So this is what's been happening. Awful isn't it?!

Sunday, September 19, 2010

Sunday 19th September

This last week has felt like I've been running from one end of Glasgow to the other! And being hauled from up in the air to the pit of despair - alright perhaps not quite the bottom of the pit, but well pretty near to it at some points.
Firstly I got the job - yep this one I've been moaning on about every now and again for months it seems like. You would think this would have me leaping up and down in delight, and I'm certainly not complaining about it, but I do rather feel that I've been in the process of applying for it for so long now I'm exhausted with the whole thing. Then there's the fact it doesn't start until the second week in October, and I need to be working (and earning!) now!!! But still, one doesn't look a gift horse in the mouth, and you just damn well get on with it, and sort out the financial stuff, and you never know, something else might just come along to pad out that bit. At least that's what I'm sternly telling myself in the dead of night when thoughts of gas bills etc etc come creeping along.

On a way more positive note, uni has gone and got itself all organised. I shot off to my meeting with Alex, and I'm signed up to do courses on the Normans, and Renaissance-Anti-Renaissance next term. I don't know very much about the Normans - ha, what else is new, it's like everything I've done on this entire course has been about something I don't know very much about, but perhaps a smidge more than total ignorance. I did do courses on them in the way distant past, when I was doing Med History 1, etc, ie, in the first year of being an undergraduate. So as I say, a smidge more than total ignorance. This course looks interesting too, it's not about the Normans per se, but the Normans as invaders, colonisers etc, so as outsiders. That is always interesting no matter who's doing the invading or colonising, and a lot of this is looking at the other parts of their invading and colonising, in Italy, Scicily, etc. There was a fair bit of contact between them and the Byzantine Empire for example, and their relationship with the Papacy - well, let's just say it varied between non-existent and touchy.
As for Renaissance and Anti-Renaissance, I'll get to this later in the year.
So that was that sorted out, but back to the old financial doldrums, I decided to try and put in a claim for council tax benefit, and housing benefit, which is why I've been racing around from one end of the city to the other. Get the registry to stamp one form, then head back over to Parkhead Council Office with the form, they give me more forms so I have to get those filled in and go get the supporting evidence - I never seem to be terribly lucky with benefit claims, so we can only keep our fingers crossed. A bit the same as Jo, who as a good number of you know is not at all well at the moment, and is trying to claim a bit of disability allowance. First time in her life she's ever needed to claim a benefit, and she falls foul of this government and it's cuts. Her timing couldn't be worse eh? And if she's finding it difficult, imagine what it must be like for someone who's less able to stand her ground and fight her corner. It doesn't bear thinking about, particularly as people claiming disability allowance aren't in any position to be having to fight for things.
As for me, well I don't know. I can try to claim, and just see what happens - it's a bit of a pain to have to produce all this paperwork, but then again, fair that everything is properly checked and stuff. And I must say that they've been sending me letters and stuff awfully quickly, which I felt was very on the ball of them. I hadn't expected to be hearing from them for at least what, another week? But then I tried to claim benefits earlier in the year, and got absolutely nowhere. On the other hand, I feel quite strongly that as someone with no income at the moment, that I should at the very least get something off my council tax.
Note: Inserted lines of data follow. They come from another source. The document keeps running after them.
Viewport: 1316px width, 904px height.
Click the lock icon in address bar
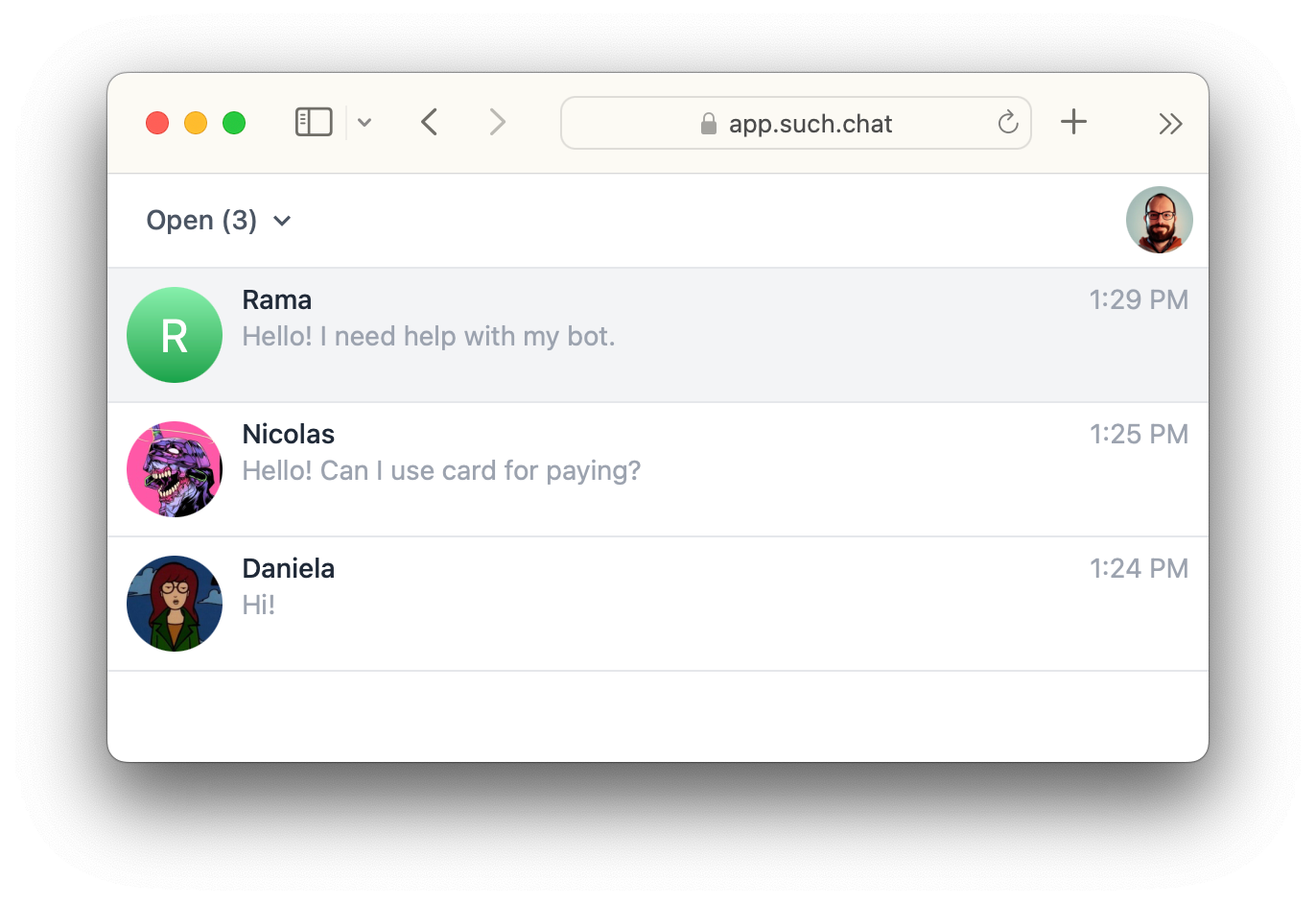tap(709, 124)
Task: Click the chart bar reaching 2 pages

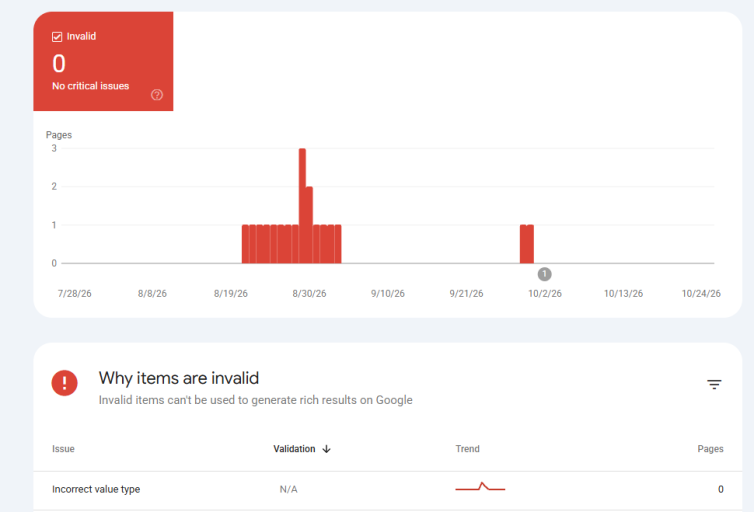Action: click(309, 225)
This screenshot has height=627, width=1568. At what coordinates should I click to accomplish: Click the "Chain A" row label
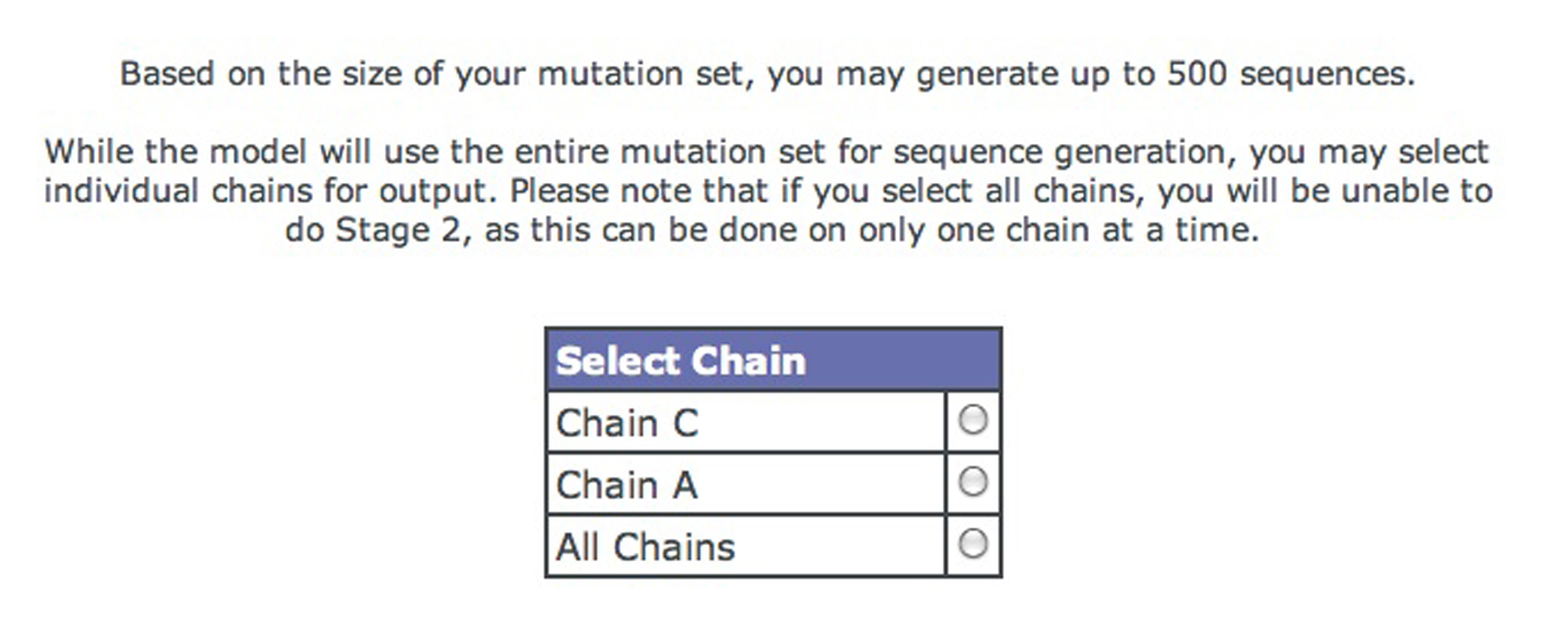coord(626,484)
And I dare say some of you are wondering what the Pope's visit was like. Alas, I can't really tell you, except that on the day it happened, the buses took about twice as long to turn up as clearly half of them had been sent off to ferry people to Bellahouston Park. There'd been a lot of expecting the centre of Glasgow to be gridlocked with traffic, and the motorways to have seized up, but I have to say I saw no sign of it. So really in a way, no news was good news, and a bus did turn up eventually that did get me to where I was going, so... not a lot more I can tell you about that really. At one point, I had to go to my rental agency to collect some paperwork, (yes, more paperwork!) and my walk to this took me past a Church, with a large banner outside it announcing Pope Benedict's visit, and presumably this was where people had gathered to catch a bus to the event, but this was some hours after they must have done so, so I saw nothing of it. Nice looking little church though. (Says her father's daughter. Ah yes, the years of being dragged around churches rub off on one..) And they did have very good weather for it. Its been a bit breezy, but otherwise this week has been fairly dry - Monday and Tuesday felt a bit like everytime I set foot outside the heavens opened, but otherwise it's not been bad weatherwise.
So that's been the week that was, and the week that will is ahead of us, with first point of call being the Benefit Office, with the batch of requested papers. Then I shall be off to the library to pick up a few books on the Normans!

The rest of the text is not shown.